Based on record review and interview for one of one sample directed care resident record, the manager failed to obtain documentation at least once every six months throughout the duration of the resident's condition, from the resident's medical practitioner, indicating that the resident's needs were being met by the facility, as per their scope of services. Findings include: 1. During an interview, E2 indicated that R3 was non-ambulatory, has not walked for more than 30 days and cannot walk even when assisted. 2. Review of the resident's record revealed that the last statement from the medical practitioner that the resident's needs were being met as per the facility's scope of services, was dated December 1, 2021. Based on the resident's date of acceptance this documentation was required. 3. During an interview, E2 acknowledged that the required documentation was not in the resident's record.

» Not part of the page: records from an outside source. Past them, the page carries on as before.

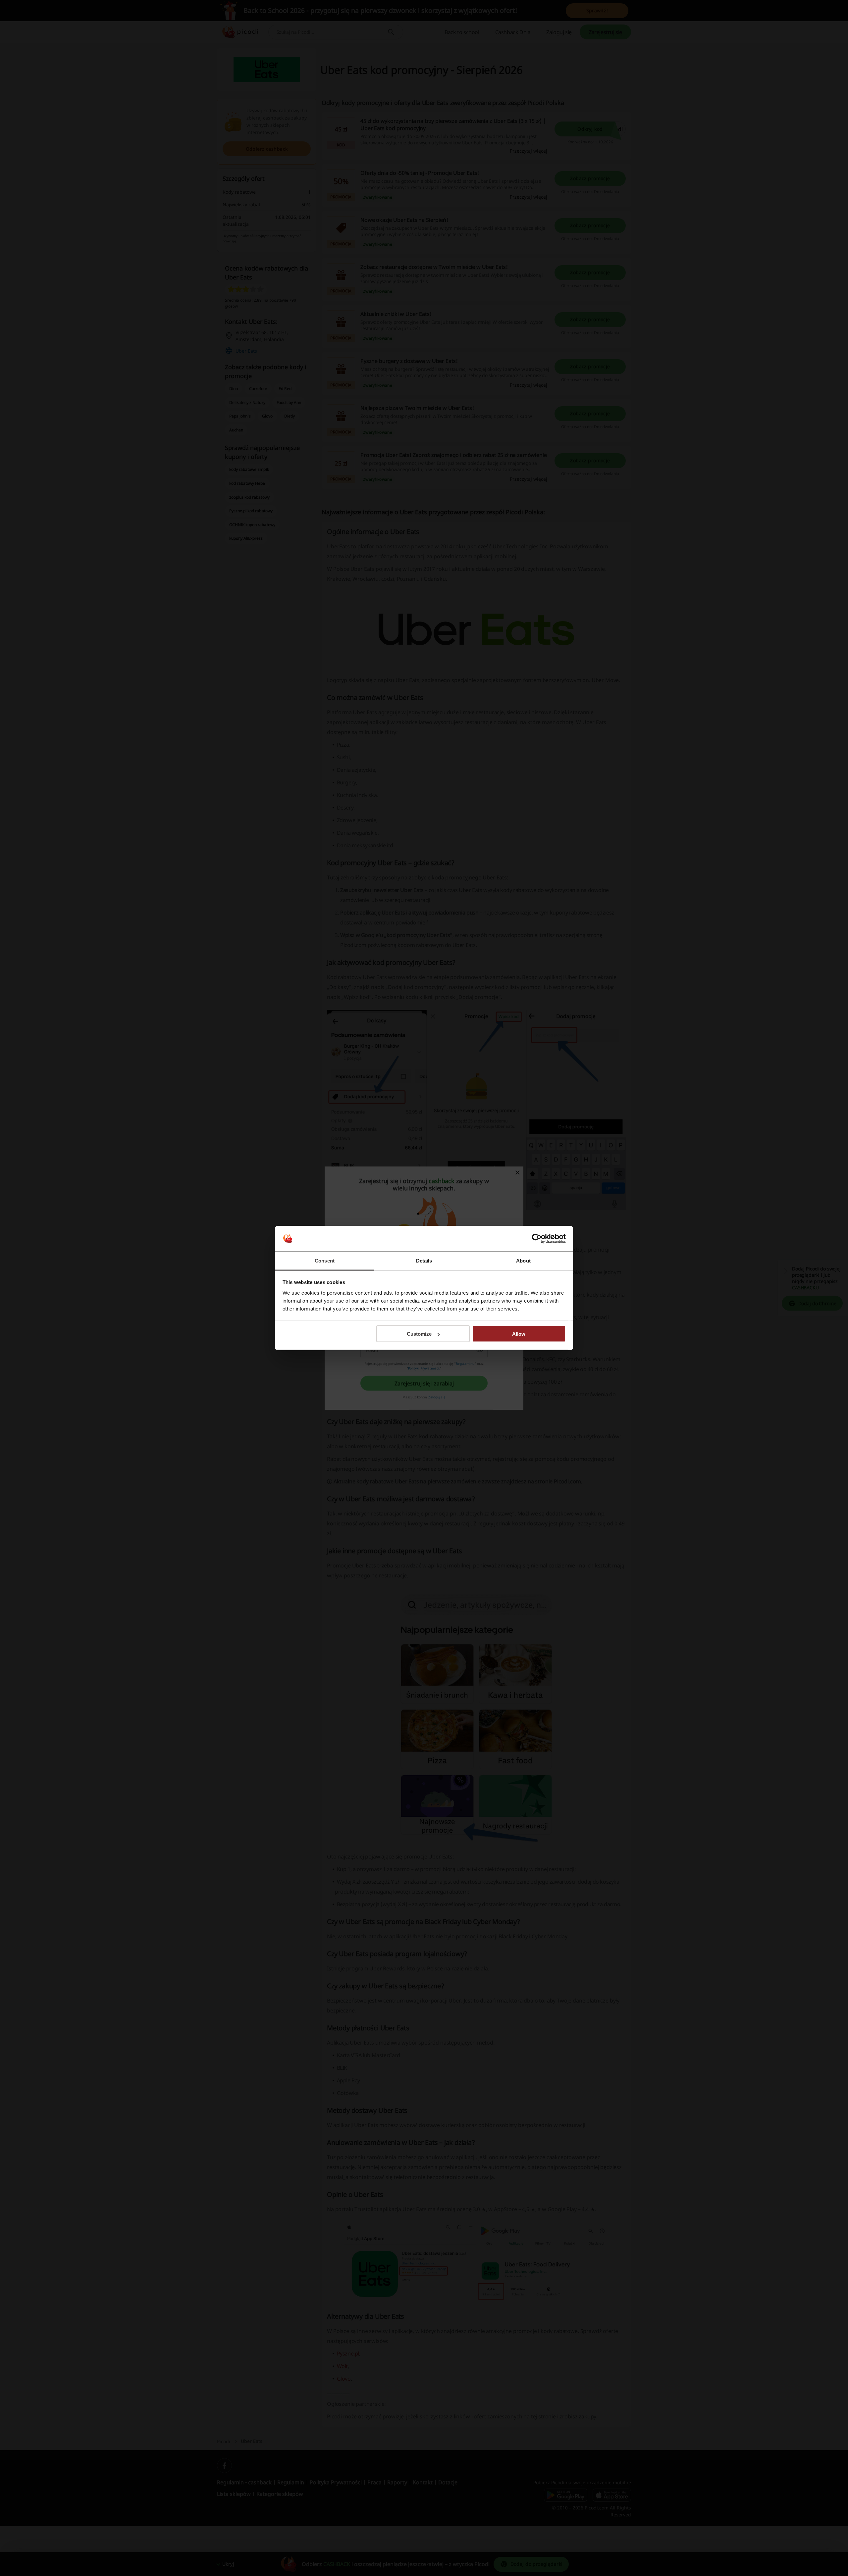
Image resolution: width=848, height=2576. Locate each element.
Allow (518, 1334)
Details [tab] (424, 1260)
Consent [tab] (325, 1260)
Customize (419, 1334)
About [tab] (523, 1260)
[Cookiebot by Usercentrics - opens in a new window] (537, 1239)
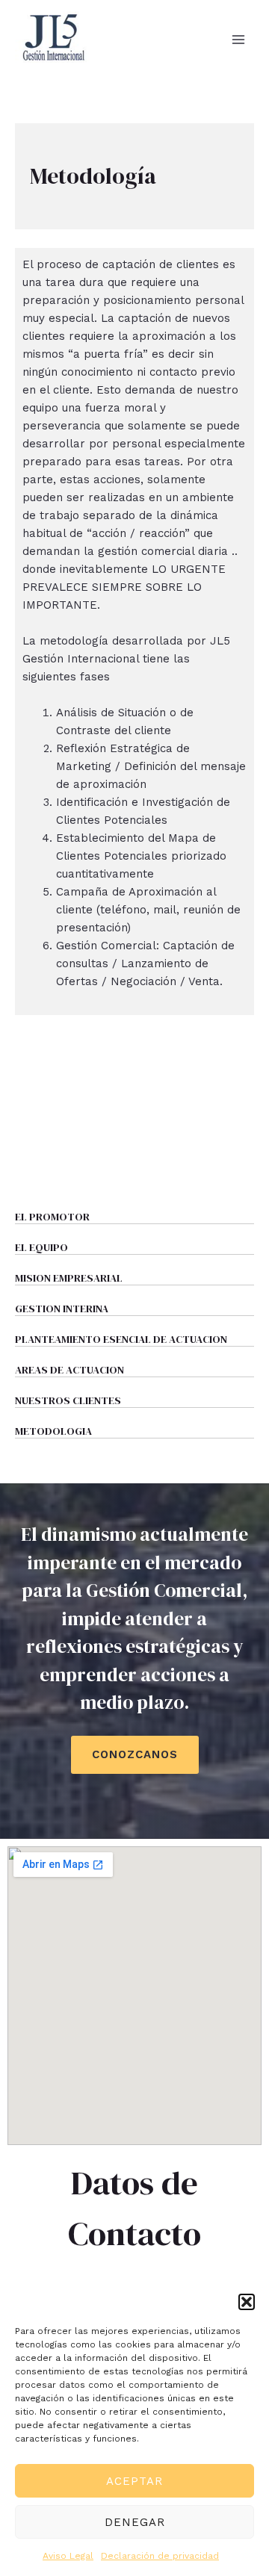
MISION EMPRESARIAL (69, 1277)
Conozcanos (135, 1754)
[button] (246, 2301)
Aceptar (134, 2481)
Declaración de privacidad (160, 2556)
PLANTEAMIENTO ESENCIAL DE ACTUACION (121, 1339)
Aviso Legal (68, 2556)
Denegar (135, 2522)
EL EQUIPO (41, 1247)
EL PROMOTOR (52, 1216)
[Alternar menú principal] (239, 39)
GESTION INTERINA (61, 1308)
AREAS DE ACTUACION (69, 1369)
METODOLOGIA (53, 1431)
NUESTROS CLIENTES (68, 1400)
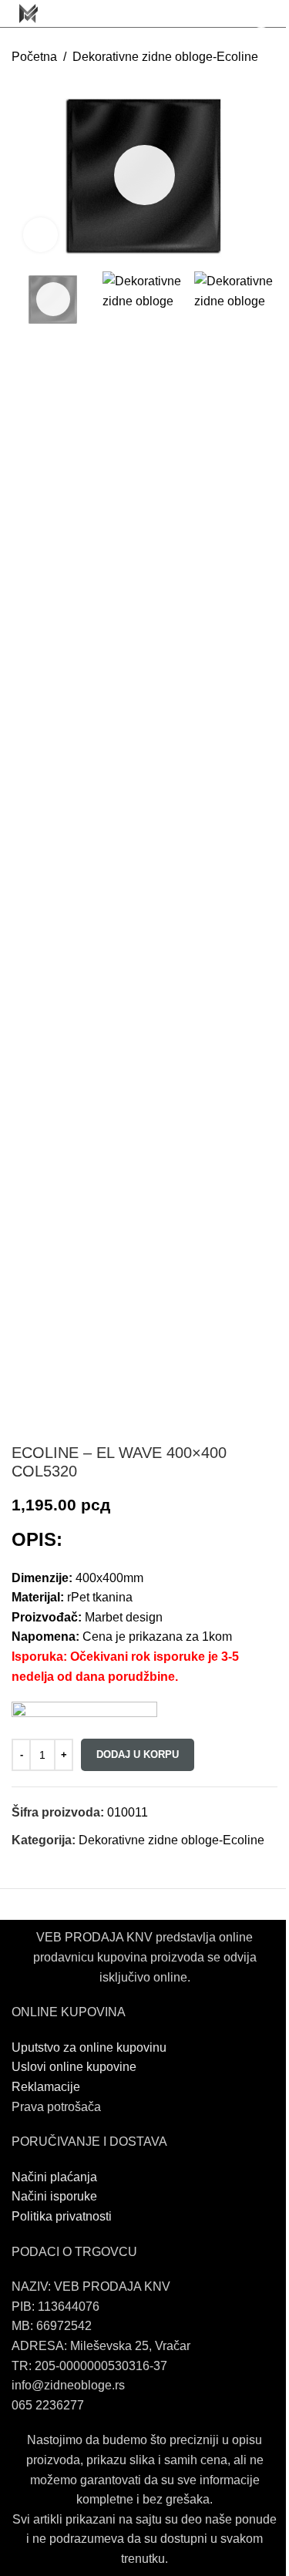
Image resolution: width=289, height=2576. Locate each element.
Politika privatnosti (62, 2216)
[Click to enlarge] (40, 234)
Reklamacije (46, 2086)
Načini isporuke (54, 2196)
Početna (34, 56)
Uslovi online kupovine (74, 2066)
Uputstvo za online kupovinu (91, 2047)
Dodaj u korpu (137, 1754)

Based on observation, documentation review and interview, the licensee implemented a modification, prior to approval or amended of the license issued by the Department. Findings include: 1. Observation of the middle, back of the home located adjacent to the television area, revealed that the area had been modified into two resident bedrooms. 2. Review of Department records revealed a floor plan indicating the area had been one large bedroom. No documentation of a request for a modification of the health care institution was found in the record. 3. During an interview, E2 stated, "We changed that area into two bedrooms in September 2022. The first resident moved in this past February".